THE SNP has renewed its calls for an extension to the furlough scheme  as Scotland’s economy goes officially into recession. 

The party has urged the Chancellor to follow Germany’s lead and extend the job-saving scheme, which has cost billions so far and prevented thousands of redundancies since March.

MP Alison Thewliss, the SNP shadow chancellor, hit out at Rishi Sunak’s refusal to extend the scheme past October and accused him of “recklessly ploughing ahead”, despite the impacts of withdrawal. 

She has also repeated the calls for the Scottish Government to be given more fiscal powers. 

However, the Treasury said the SNP had “failed to grasp” the need to end the furlough scheme, arguing that it was giving people false hope they would still have a job to return to if it was extended indefinitely. 

It comes as Scotland officially went into recession yesterday with the latest GDP figures showing a 19.7% fall between April and June, and a consecutive decline in GDP for two quarters.

Ms Thewliss said: “Reports that Germany may look to extend its version of the furlough scheme as early as next week will be a welcome relief to millions of workers and businesses in Germany who are struggling to navigate through the coronavirus crisis and have been worried about their job security.

“In stark contrast, the Tory Chancellor in Westminster is recklessly ploughing ahead with his premature plans to shut down the UK’s furlough scheme by the end of October, despite repeated warnings that such a move risks creating a tsunami of job losses and trapping people in lasting hardship and debt.

“The Treasury must rethink its plans and, instead, look to extend the measures into 2021, fix the gaps in support, and stop obstructing furlough appeals – and if they refuse to do so they must transfer the necessary powers to Holyrood so that Scotland can take the action needed to save jobs and protect livelihoods.”

Germany looks likely to extend its furlough scheme as early as next week, allowing part-time working for up to 24 months. Chancellor Angela Merkel said she was “positively” inclined towards suggestions for extending the programme, which allows companies to put staff on part-time hours to save their wage bills, and the government contributing the remainder. 
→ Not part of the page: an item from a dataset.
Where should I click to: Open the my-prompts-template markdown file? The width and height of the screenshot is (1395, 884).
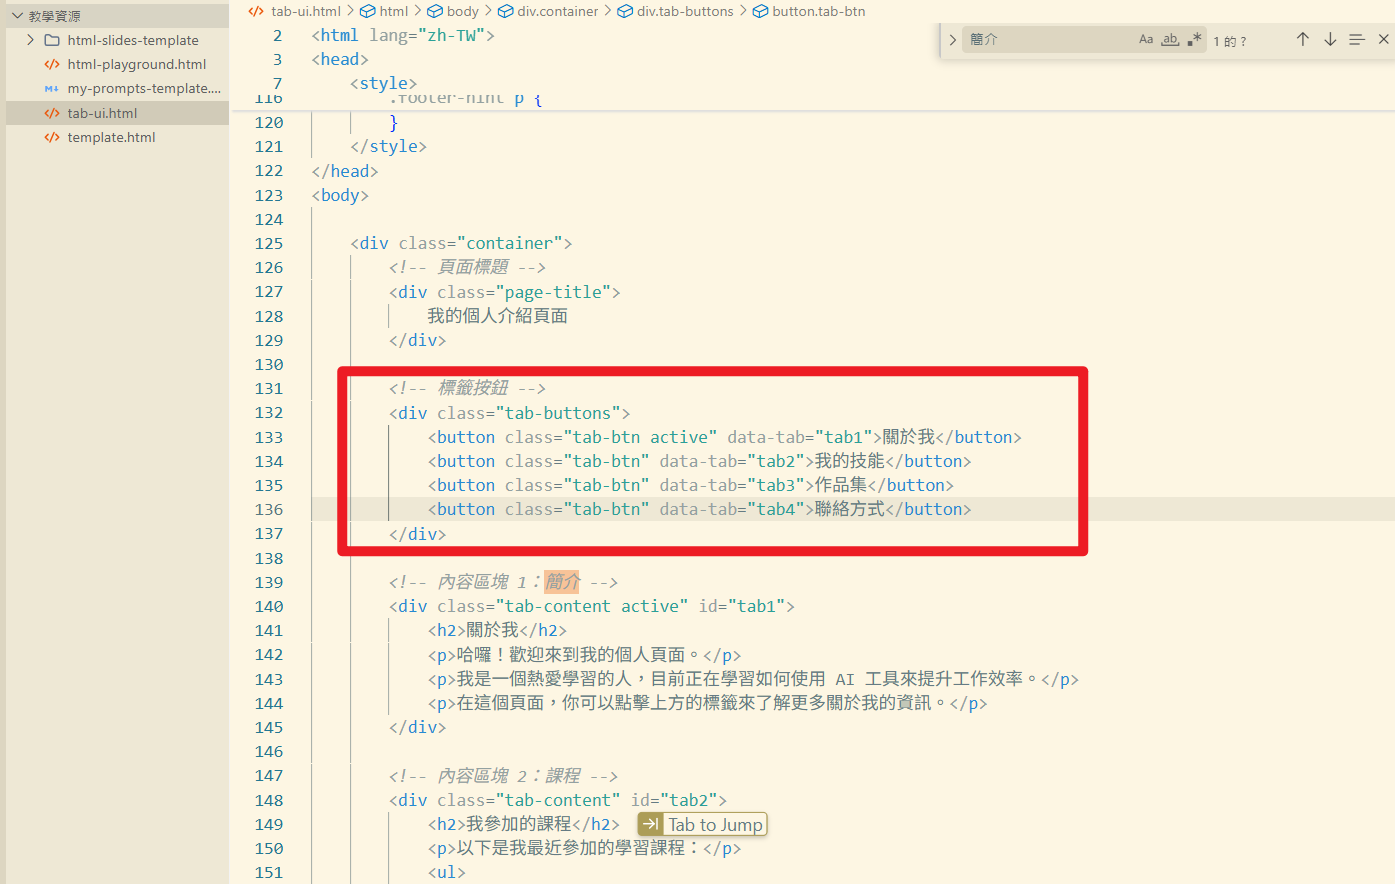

Currently claims are only allowed to be made for a maximum of 12 months, however Finance Minister Olaf Scholz suggested the extension on Sunday and Ms Merkel welcomed it yesterday. 

About 5.6 million people in Germany are thought to be currently on the scheme.

A  Treasury spokesman said the UK scheme had helped more than 700,000 jobs in Scotland since its launch in March.

He said: “The Coronavirus Job Retention Scheme will have been open for eight months from March through to October, with the government helping to pay the wages of over 736,000 people in Scotland so far. 

“This is an unprecedented scheme that has protected millions of jobs in Scotland and across the United Kingdom. 

“But we’ve been clear that that we cannot sustain this situation indefinitely and must now focus on providing new work opportunities for those in need across the UK.” 

Boris Johnson announced plans to “build build build” the country out of  economic problems in June, by changing the legislation to make it easier to build more affordable housing. 

However, Nicola Sturgeon said she was underwhelmed by the plans, and criticised the Prime Minister for failing to grant any new Barnett Formula funding to Scotland as a result of his announcement.

Mr Johnson did commit to dualling the A1 as part of a pledge to investigate new transport links between the nations of the UK, that is also expected to examine a possible bridge across the Irish Sea, and the extension of the Borders Railway to Carlisle.
However, his £5bn “new deal” to invest in hospital maintenance, school refurbishment and road building in England is not expected to result in any new funding for devolved administrations.

Instead, these governments were encouraged to use funds already allocated to devolved budgets to push ahead with “shovel-ready” projects.

The Treasury spokesman added that cutting the furlough scheme in October was “not reckless”.

He said: “This is the responsible and right thing to do. What would be reckless and unfair is keeping people trapped in jobs that they may never be able to go back, a reality that the SNP so far have failed to grasp.

“We will continue to support businesses bringing back staff through the £1,000 job retention bonus, while our Plan for Jobs will drive our economic recovery by creating new roles for young people with the Kickstart scheme, and providing new incentives for training and apprenticeships.”